Prawo i Sprawiedliwość poinformowało, że podatek bankowy może pojawić się najwcześniej w 2017 roku. Chwilę po tej informacji notowania banków na warszawskiej GPW wystrzeliły.
Chwilę po godzinie 11:00 na GPW drożały wszystkie banki. Najmocniejsze wzrosty można było obserwować na spółkach Leszka Czarneckiego: Getin Noble (+18,4%) i Getin Holdingu (+8,1%). Ponad 6% zyskiwały jednak również BOŚ i mBank, ponad 5% Handlowy, Millennium oraz PKO BP, a ponad 3% BZ WBK.. Najsłabszym z rodzimych banków był Idea Bank, który znajdował się na 0,7% plusie. Na porannym fixingu WIG-Banki umacniał sie o 3,7%. Kapitaliazcja sektora wzrosła dziś o około 8 mld zł.
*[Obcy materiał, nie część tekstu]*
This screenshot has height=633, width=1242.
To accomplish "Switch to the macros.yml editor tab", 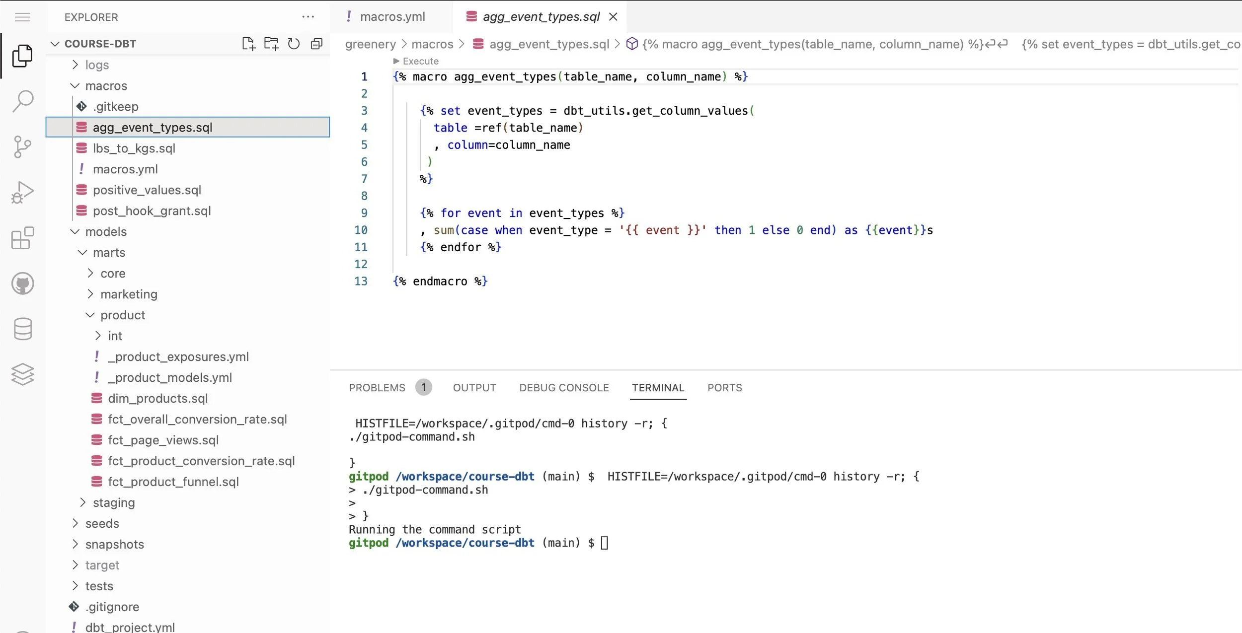I will click(x=392, y=17).
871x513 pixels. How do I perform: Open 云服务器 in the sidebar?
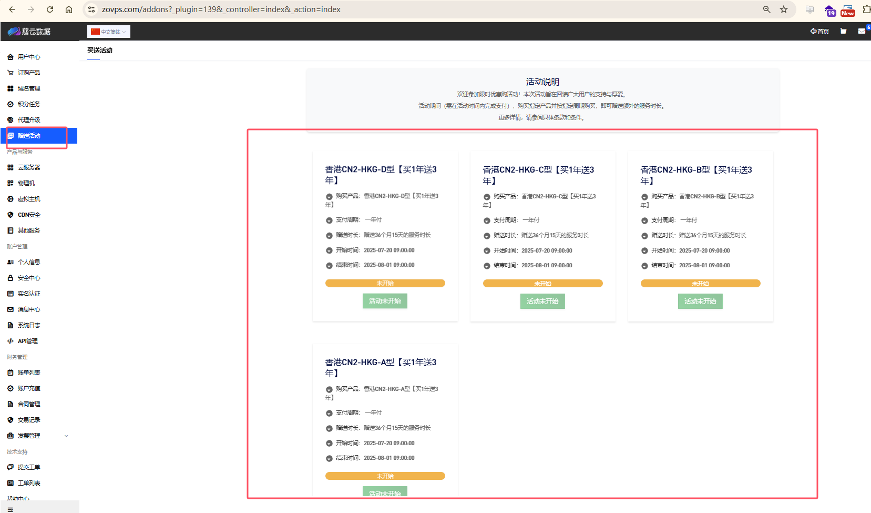click(x=29, y=167)
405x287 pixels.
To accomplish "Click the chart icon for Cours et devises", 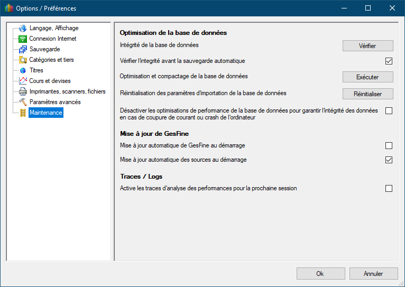I will [22, 81].
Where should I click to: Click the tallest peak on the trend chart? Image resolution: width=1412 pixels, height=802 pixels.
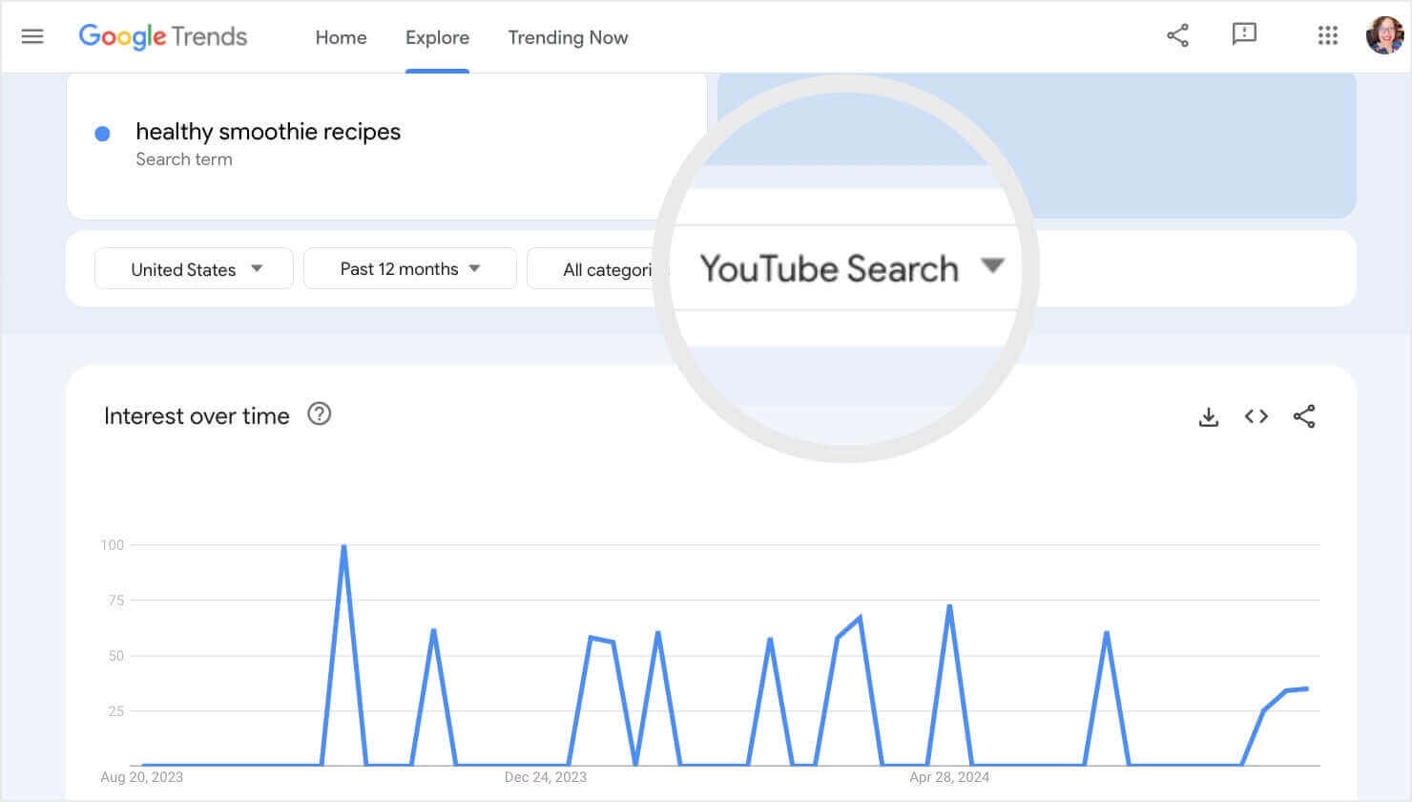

GPW chodzi na pasku polityków
Przez wiele lat analitycy powtarzali jak mantrę: polityka nie ma wpływu na giełdę. Ten komunikat przestał być aktualny. Od kilku miesięcy politycy trzęsą warszawskim parkietem. A to wyjdzie minister skarbu i zagoni spółki energetyczne do ratowania upadających śląskich kopalń węgla kamiennego. Innym razem rząd „podgrzeje” notowania KGHM-u sugerując obniżkę podatku od kopalin.
Opozycja nie jest lepsza. A to w trakcie sesji ogłosi projekt ustawy znoszącej kagiemne. Albo kandydatka na premiera uderzy w notowania banków propozycją nowego podatku. Albo też inny poseł PiS „wyskoczy” z propozycją odłożenia w czasie jeszcze nieistniejącego jeszcze podatku. W takich warunkach trudno mówić o rozsądnym inwestowaniu. Im szybciej skończy się szkodliwy dla Polski festiwal obietnic wyborczych, tym lepiej nie tylko dla inwestorów, ale też dla nas wszystkich.
Ruch ten spowodowany był wypowiedzią Henryka Kowalczyka (PiS), który powiedział Reutersowi: "Istnieje niewielkie prawdopodobieństwo by udało się wprowadzić podatek od supermarketów, bądź banków w 2016 roku. Zakładając, że nowy rząd wyklaruje się pod koniec listopada, będzie zbyt mało czasu by wprowadzić tak znaczące zmiany przed rozpoczęciem przyszłego roku".
Przeczytaj także
Podatek bankowy jest czarnym scenariuszem, który wisi nad sektorem od czasów pierwszej tury wyborów prezydenckich (początek maja 2015 roku). Według pomysłu Prawa i Sprawiedliwości banki miałyby oddawać państwu równowartość 0,39% wartości swoich aktywów. Pomysł ten, w połączeniu z dyskusją o przewalutowaniu kredytów frankowych popsuł klimat wokół całego sektora bankowego, który stał się ciężarem dla całej polskiej giełdy.
Przeczytaj także
Dzisiejsza informacja zmienia jednak nieco sentyment, ponieważ póki co rynek obawiał się, że podatek może się pojawić już w 2016 roku. Jak widać rok funkcjonowania bez podatku "na gorąco" rynek wycenił średnio na 3-4% wartości banków. Reakcja może wydawać się więc nieco przesadzona. Szczególnie, iż wprowadzenie podatku w 2016 wcale nie było wcześniej pewnikiem.